Semantic Compression of 3D Objects for Open and Collaborative Virtual Worlds
Jordan Dotzel, Tony Montes, Mohamed S. Abdelfattah, Zhiru Zhang
TL;DR
This paper reframes 3D object compression by prioritizing semantic content over exact geometry, using natural language descriptions to achieve extreme data reduction. It presents a pipeline that leverages public generative models, including diffusion-based generators and image-to-3D synthesis, with optional edge-based structural cues to reconstruct meshes and textures from semantic encodings. The approach achieves very high compression, reporting up to five- or six-figure x compression on some Objaverse objects and outperforms traditional methods in the high-compression regime, though automated metrics do not always align with human judgments. The work discusses the practical implications for open, collaborative virtual worlds and emphasizes the tradeoffs between semantic and structural information, calling for future research to improve reliability and integrate both paradigms for metaverse-scale deployments.
Abstract
Traditional methods for 3D object compression operate only on structural information within the object vertices, polygons, and textures. These methods are effective at compression rates up to 10x for standard object sizes but quickly deteriorate at higher compression rates with texture artifacts, low-polygon counts, and mesh gaps. In contrast, semantic compression ignores structural information and operates directly on the core concepts to push to extreme levels of compression.
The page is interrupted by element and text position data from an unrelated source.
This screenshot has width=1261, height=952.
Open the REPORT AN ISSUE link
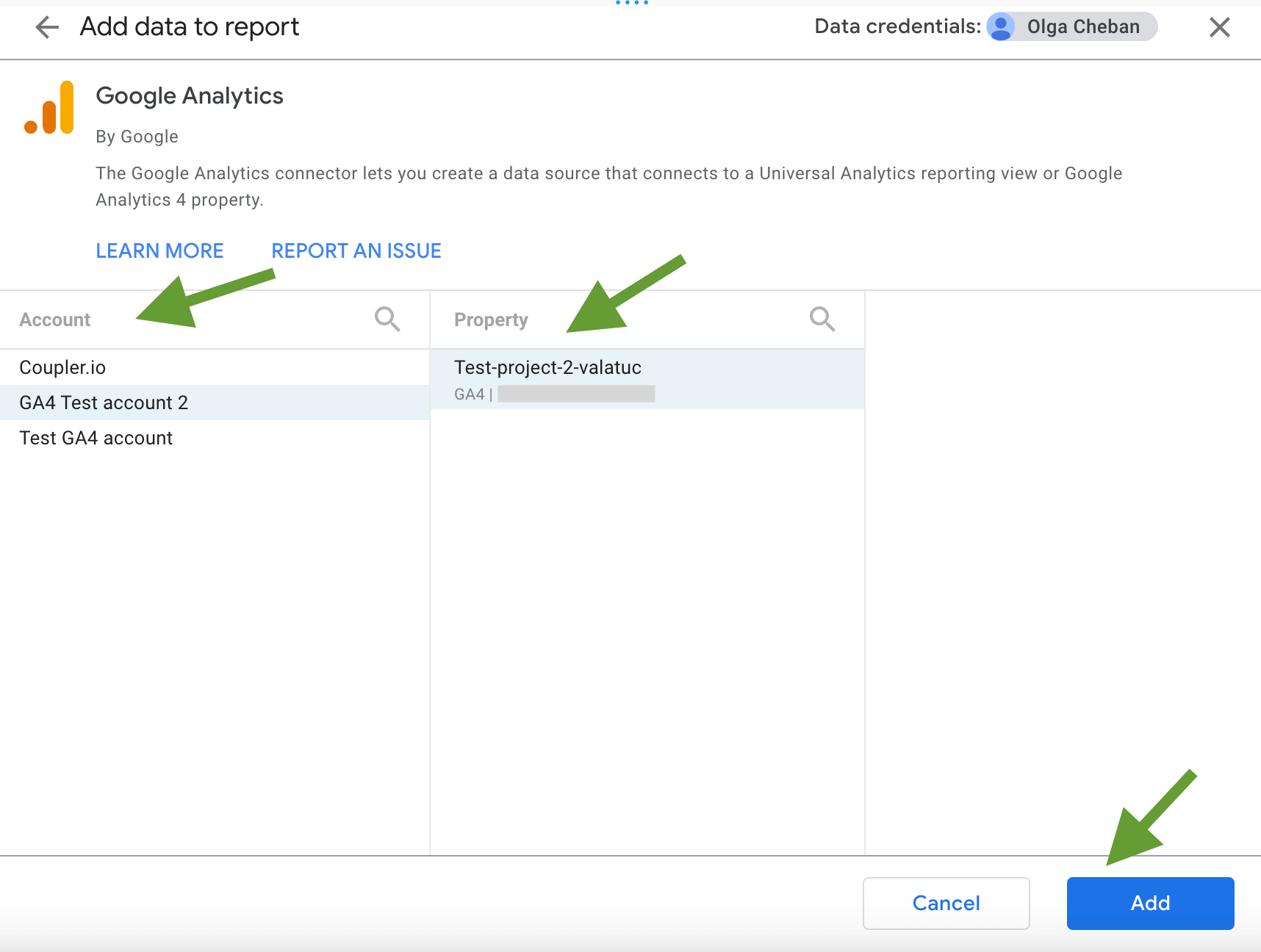356,251
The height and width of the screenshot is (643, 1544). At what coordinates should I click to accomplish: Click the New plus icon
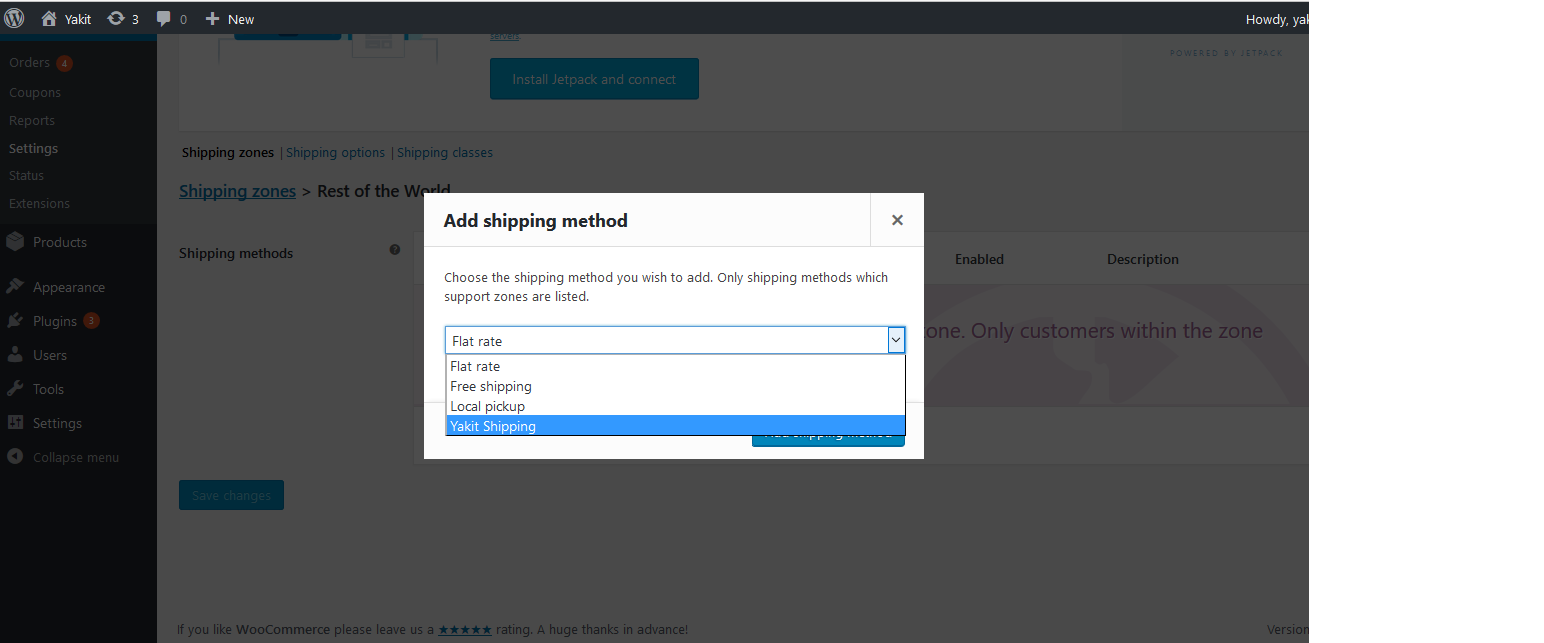(x=212, y=18)
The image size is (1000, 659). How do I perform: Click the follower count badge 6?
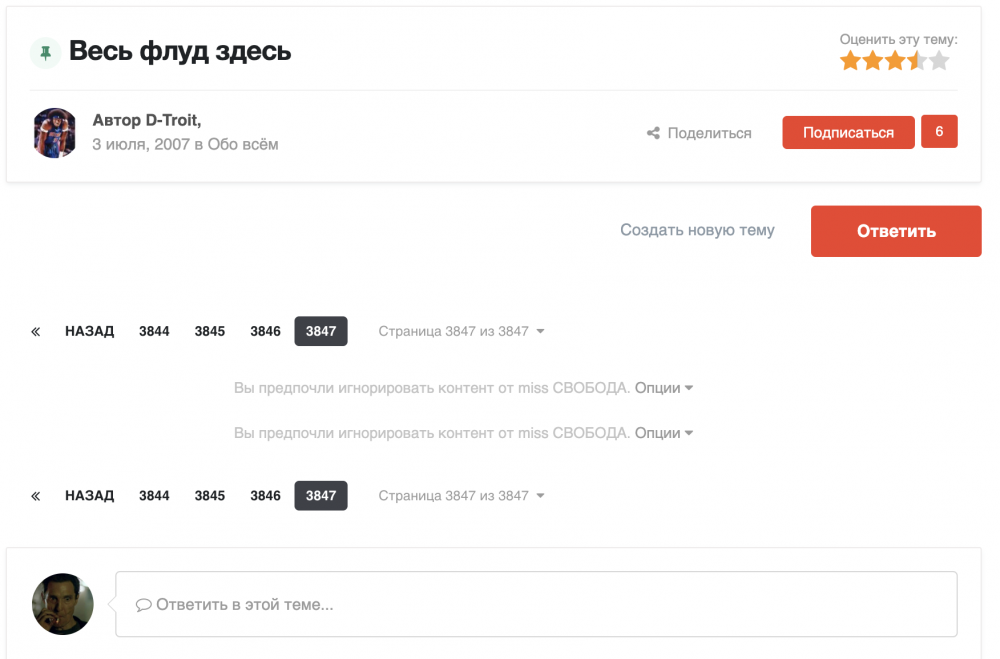(x=939, y=132)
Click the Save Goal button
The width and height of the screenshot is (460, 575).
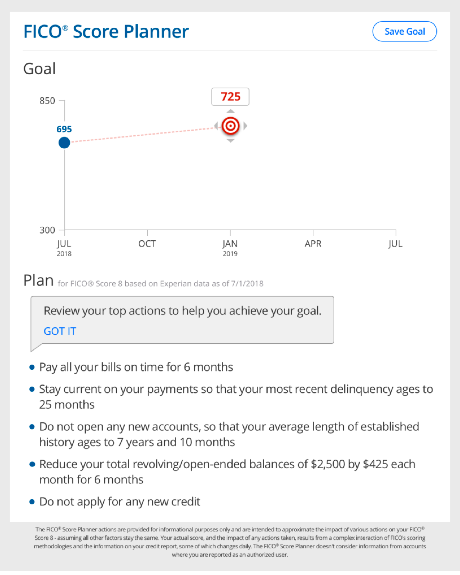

In addition, it uses natural language as its storage format, which makes it natively human-readable and a natural fit for emerging applications built around large-scale, collaborative projects within augmented and virtual reality. It deprioritizes structural information like location, size, and orientation and predicts the missing information with state-of-the-art deep generative models. In this work, we construct a pipeline for 3D semantic compression from public generative models and explore the quality-compression frontier for 3D object compression. We apply this pipeline to achieve rates as high as 105x for 3D objects taken from the Objaverse dataset and show that semantic compression can outperform traditional methods in the important quality-preserving region around 100x compression.